Frisco_Slug_Esq
On Strike!
- Joined
- May 4, 2009
- Posts
- 45,618
Yeah, the Republican Party is dead, down & out, consigned to the trash bin of history
Bruce Walker
American Thinker
The following list shows: (1) a particular state legislative seat which has held a special election in 2009; for example, the first race listed is the election results for the 89th District of the Maine House of Representatives, (2) the percentage of the vote that the Republican candidate running in that district received in the 2008 general election last November, and (3) the percentage of the vote that the Republican candidate received in a special election this year in the very same state legislative district.
[see chart here:]
http://www.americanthinker.com/2009/10/reading_the_electoral_tea_leav_1.html
The data speaks for itself: in the very same legislative districts, Republican candidates have been doing much better in special elections after Obama took office than Republican candidates did in November 2008, when large numbers of black voters and young voters turned out to elect Obama. The big jump for Republican candidates appears in Red states (Oklahoma, Alabama, South Carolina, and Tennessee), in Blue states (Pennsylvania, Delaware, and Maine), and in Purple states (Florida and New Hampshire.)
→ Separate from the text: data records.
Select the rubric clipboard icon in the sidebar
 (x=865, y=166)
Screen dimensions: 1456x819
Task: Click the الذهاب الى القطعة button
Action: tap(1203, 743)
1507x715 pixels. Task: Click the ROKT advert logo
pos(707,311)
These little elections across the nation confirm what polling data trends have shown: the nation as a whole is moving away from the Democratic Party and toward the Republican Party; the intensity of Republican voters these days is greater than Democrat voters; and these reach across all parts of the nation.
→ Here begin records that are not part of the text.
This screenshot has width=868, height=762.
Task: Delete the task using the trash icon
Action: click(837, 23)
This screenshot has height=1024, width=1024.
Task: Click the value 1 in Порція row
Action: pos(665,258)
Some of the Republican wins are real eye-openers. Republicans have never had a state representative from Oklahoma's 65th District and Delaware's 19th Senate District has been represented by Democrats for a long time. Democrat dominance had been so strong in those two districts that Republicans did not even field candidates in the 2008 general election. The 30th House District in South Carolina had not been represented by a Republican in thirty years. In several of these races, Republicans lost the state legislative race in November 2008 and then captured the seat in a 2009 special election.
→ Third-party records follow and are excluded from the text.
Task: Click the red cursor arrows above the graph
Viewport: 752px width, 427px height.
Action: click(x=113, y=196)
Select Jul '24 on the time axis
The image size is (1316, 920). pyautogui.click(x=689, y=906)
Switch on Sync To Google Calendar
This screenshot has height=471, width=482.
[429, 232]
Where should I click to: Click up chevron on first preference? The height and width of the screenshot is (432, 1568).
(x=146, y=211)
The tea leaves from these little races all over the nation should hearten Republicans and trouble Democrats. Other recent elections, like the surprising Republican win in the Albuquerque mayoral race earlier this month, confirm this trend. Democrats tried hard, when polls in Albuquerque showed that a Republican might actually make the runoff election, to bolster the Democrat front runner. These efforts failed. In yet another Purple state, voters in the largest city in the state have moved away from the Democratic Party and embraced the Republican Party.